━━━━━ 提示テキスト
私は10年以上前からスタイリストとして、アクセサリーの着こなしや組み合わせをアドバイスして生計を立てている(少なくとも一部は)。そして腕時計は、アクセサリーのなかで最もスタイリングが難しい。なぜなら時計選びは、ハンドバッグを選ぶよりもはるかに多くのことを考えなければならないからだ。とはいえ両者には共通点がある。財布を愛する人がエルメス バーキンの夢を見るように、最高で完璧な時計を手に入れるために、何年もお金を貯めるコレクターがいるということだ。またある人は時間をかけて厳選して手に入れたものをローテーションで周期的に使い、またある人は毎日“ビーター”を腕に巻いている。
時計にはたくさんの意味が込められている。それはセンチメンタルな気分にさせる受け継がれていく家宝だったり、なにか節目で手に入れたシンボルとしてだったりする。さらに時計収集の世界では、広範囲な収入の度合い、ありとあらゆる技術的な専門知識、そして生来のスタイリッシュさによる違いもある。
時計は洋服と同じように文化を表現してくれる。何十年、何百年前のデザインだったとしても、昔から衰えない人気とそれが持つ高い価値により、身につけられる着こなしにも時代の流れが反映されていると思う。
確かに時計は機能的な面も持ち合わせているが、必要だから身につけるという人はもういないだろう。腕時計を選ぶということは、手首をとおして自己主張するということ。セイコーのダイバーズウォッチとイエローゴールドのデイトナは同じように存在感を放つが、このふたつはまったく異なるメッセージ性を持つのだ。
スタイリングというのは時計選びと同様、本来とてもパーソナルなものだ。ただこのセクションが、ロレックス デイデイトやカルティエ「タンク」のような、定番以外の時計を身につけたいと考えている時計初心者にとって、また長年時計を愛用していて新しい着こなし方や意外性を見つけたいという人たちにとって、有益な情報源になればと願っている。
━━━━━━━━━━
課題の要件:
(1) 腕時計のスタイリングについての文章を、一字一句変えずに全文書き写してください。
(2) 下にあるデータの行から、「Where should I」を含む行で始めて最後の行までを取り出し、空行を除いて1行を1つの文字列とするJSONのリストに入れてください。
━━━━━ 演習用データ
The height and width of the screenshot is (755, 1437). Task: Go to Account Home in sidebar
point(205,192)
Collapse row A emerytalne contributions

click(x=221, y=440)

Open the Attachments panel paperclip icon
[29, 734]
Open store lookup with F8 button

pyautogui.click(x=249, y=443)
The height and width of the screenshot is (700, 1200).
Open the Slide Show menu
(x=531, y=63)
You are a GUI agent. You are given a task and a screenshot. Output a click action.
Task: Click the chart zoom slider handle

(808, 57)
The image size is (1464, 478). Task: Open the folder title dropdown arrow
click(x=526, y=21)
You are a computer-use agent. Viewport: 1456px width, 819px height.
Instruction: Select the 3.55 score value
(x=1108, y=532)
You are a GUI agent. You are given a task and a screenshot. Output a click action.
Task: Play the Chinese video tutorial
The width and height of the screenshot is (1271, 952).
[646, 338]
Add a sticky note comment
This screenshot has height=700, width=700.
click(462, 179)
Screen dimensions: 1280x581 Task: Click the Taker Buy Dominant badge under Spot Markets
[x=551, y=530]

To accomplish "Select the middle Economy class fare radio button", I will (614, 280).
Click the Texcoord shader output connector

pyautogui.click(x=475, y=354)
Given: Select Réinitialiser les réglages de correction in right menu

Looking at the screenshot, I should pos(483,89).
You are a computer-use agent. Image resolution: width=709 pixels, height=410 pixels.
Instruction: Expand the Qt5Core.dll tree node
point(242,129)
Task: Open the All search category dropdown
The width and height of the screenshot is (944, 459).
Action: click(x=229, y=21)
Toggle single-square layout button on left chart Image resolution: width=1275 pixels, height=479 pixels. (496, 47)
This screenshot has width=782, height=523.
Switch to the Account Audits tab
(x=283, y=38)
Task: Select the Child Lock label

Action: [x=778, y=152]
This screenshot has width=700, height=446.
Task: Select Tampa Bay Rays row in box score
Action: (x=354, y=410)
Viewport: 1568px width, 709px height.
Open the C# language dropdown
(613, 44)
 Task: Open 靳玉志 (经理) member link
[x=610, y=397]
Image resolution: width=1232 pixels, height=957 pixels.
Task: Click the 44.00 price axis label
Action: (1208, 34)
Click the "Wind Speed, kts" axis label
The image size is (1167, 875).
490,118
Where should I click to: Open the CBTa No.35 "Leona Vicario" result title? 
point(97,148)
━━━━━━━━━━
解答一覧:
(1)
私は10年以上前からスタイリストとして、アクセサリーの着こなしや組み合わせをアドバイスして生計を立てている(少なくとも一部は)。そして腕時計は、アクセサリーのなかで最もスタイリングが難しい。なぜなら時計選びは、ハンドバッグを選ぶよりもはるかに多くのことを考えなければならないからだ。とはいえ両者には共通点がある。財布を愛する人がエルメス バーキンの夢を見るように、最高で完璧な時計を手に入れるために、何年もお金を貯めるコレクターがいるということだ。またある人は時間をかけて厳選して手に入れたものをローテーションで周期的に使い、またある人は毎日“ビーター”を腕に巻いている。
時計にはたくさんの意味が込められている。それはセンチメンタルな気分にさせる受け継がれていく家宝だったり、なにか節目で手に入れたシンボルとしてだったりする。さらに時計収集の世界では、広範囲な収入の度合い、ありとあらゆる技術的な専門知識、そして生来のスタイリッシュさによる違いもある。
時計は洋服と同じように文化を表現してくれる。何十年、何百年前のデザインだったとしても、昔から衰えない人気とそれが持つ高い価値により、身につけられる着こなしにも時代の流れが反映されていると思う。
確かに時計は機能的な面も持ち合わせているが、必要だから身につけるという人はもういないだろう。腕時計を選ぶということは、手首をとおして自己主張するということ。セイコーのダイバーズウォッチとイエローゴールドのデイトナは同じように存在感を放つが、このふたつはまったく異なるメッセージ性を持つのだ。
スタイリングというのは時計選びと同様、本来とてもパーソナルなものだ。ただこのセクションが、ロレックス デイデイトやカルティエ「タンク」のような、定番以外の時計を身につけたいと考えている時計初心者にとって、また長年時計を愛用していて新しい着こなし方や意外性を見つけたいという人たちにとって、有益な情報源になればと願っている。

(2)
[
  "Where should I click to: Open the CBTa No.35 \"Leona Vicario\" result title? ",
  "point(97,148)"
]